> TASK DIRECTIONS:
Could you please return each line of the data that has the word "will"?
[[ SUPPLIED MATERIAL, beginning ]]
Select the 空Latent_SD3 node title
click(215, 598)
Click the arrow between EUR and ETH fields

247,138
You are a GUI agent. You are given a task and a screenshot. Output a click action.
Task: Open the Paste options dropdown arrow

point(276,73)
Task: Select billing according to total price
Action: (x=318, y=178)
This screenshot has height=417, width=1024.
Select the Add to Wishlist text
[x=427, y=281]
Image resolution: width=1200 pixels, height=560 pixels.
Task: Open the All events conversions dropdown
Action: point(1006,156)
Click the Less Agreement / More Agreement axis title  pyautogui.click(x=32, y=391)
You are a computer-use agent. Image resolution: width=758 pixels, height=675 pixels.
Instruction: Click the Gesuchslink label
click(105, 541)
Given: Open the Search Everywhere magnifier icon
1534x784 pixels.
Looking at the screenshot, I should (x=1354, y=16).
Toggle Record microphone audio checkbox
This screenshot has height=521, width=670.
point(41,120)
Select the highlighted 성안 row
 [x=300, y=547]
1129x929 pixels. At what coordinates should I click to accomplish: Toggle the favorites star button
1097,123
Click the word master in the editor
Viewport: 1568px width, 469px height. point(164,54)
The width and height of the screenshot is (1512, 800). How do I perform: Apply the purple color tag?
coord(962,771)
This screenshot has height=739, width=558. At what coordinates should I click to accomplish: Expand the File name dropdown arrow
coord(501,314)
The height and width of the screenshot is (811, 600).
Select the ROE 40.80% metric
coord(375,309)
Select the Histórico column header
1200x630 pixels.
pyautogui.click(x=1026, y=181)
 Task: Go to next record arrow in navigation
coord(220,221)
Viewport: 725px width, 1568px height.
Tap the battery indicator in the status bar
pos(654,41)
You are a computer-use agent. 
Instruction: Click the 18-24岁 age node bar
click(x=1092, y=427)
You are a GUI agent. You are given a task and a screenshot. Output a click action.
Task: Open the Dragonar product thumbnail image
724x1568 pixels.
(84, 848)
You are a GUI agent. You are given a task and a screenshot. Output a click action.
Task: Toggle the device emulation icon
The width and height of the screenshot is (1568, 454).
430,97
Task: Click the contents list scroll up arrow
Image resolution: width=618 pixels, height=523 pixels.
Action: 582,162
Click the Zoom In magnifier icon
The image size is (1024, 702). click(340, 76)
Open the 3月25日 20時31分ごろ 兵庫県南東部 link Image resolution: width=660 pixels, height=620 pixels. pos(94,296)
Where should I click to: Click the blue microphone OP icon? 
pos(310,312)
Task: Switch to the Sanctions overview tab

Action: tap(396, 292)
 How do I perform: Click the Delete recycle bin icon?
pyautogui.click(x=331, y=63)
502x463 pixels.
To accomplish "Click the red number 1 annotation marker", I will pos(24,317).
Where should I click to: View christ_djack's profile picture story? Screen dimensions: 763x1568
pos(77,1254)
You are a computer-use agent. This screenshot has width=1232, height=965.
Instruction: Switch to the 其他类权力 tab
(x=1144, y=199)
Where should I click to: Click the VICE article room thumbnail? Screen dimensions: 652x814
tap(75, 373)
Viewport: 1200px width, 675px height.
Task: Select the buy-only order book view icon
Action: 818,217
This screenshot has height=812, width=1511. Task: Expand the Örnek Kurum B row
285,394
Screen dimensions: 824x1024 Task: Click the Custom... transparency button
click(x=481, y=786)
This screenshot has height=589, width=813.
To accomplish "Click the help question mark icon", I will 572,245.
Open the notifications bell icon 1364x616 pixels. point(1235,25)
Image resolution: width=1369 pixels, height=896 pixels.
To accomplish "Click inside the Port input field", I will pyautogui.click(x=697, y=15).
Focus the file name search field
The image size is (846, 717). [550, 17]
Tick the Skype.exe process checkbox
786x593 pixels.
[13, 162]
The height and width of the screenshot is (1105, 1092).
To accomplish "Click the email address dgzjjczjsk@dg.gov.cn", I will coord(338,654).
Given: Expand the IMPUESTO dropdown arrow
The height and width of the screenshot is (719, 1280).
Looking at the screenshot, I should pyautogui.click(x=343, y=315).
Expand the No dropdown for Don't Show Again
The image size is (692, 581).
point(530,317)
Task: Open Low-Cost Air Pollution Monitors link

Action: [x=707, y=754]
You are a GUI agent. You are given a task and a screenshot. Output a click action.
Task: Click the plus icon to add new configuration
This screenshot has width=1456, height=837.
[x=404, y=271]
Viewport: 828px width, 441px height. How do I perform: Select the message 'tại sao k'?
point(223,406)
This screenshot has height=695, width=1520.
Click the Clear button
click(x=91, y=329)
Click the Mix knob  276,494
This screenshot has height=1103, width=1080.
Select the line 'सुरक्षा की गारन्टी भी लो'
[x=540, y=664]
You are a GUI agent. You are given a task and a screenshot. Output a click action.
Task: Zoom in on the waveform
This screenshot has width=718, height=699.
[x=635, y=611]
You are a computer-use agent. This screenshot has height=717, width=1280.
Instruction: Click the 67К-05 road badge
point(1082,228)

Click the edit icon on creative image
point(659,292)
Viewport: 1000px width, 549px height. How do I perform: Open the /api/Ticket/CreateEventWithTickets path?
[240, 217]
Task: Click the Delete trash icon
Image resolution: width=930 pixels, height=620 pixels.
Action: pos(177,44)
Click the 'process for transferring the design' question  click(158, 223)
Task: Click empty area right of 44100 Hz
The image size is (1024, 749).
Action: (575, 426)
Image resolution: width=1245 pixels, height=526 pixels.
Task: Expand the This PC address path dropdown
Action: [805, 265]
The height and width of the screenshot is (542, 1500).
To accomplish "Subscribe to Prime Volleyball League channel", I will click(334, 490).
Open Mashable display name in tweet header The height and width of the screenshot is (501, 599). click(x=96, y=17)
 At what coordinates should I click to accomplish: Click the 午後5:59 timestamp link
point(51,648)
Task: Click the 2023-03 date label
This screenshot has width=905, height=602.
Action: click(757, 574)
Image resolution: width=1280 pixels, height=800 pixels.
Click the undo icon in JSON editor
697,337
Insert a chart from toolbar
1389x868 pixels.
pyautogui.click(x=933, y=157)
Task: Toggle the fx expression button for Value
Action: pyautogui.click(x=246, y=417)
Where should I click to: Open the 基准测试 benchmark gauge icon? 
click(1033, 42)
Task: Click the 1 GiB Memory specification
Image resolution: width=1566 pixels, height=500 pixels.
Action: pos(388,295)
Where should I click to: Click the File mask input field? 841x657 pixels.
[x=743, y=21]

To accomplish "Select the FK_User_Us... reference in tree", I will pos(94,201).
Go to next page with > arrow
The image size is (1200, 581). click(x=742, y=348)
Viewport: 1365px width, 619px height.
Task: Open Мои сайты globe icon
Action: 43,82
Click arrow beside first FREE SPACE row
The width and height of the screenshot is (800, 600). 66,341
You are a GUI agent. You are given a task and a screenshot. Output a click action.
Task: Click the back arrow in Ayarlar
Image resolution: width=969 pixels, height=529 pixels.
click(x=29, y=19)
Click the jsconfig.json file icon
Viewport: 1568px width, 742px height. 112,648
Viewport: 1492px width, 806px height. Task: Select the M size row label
[[ SUPPLIED MATERIAL, end ]]
> EXERCISE OUTPUT:
To accomplish "Click the red number 1 annotation marker", I will pos(24,317).
To accomplish "Click the help question mark icon", I will 572,245.
To accomplish "Click inside the Port input field", I will pyautogui.click(x=697, y=15).
To accomplish "Click the email address dgzjjczjsk@dg.gov.cn", I will coord(338,654).
To accomplish "Subscribe to Prime Volleyball League channel", I will click(334, 490).
To accomplish "Select the FK_User_Us... reference in tree", I will pos(94,201).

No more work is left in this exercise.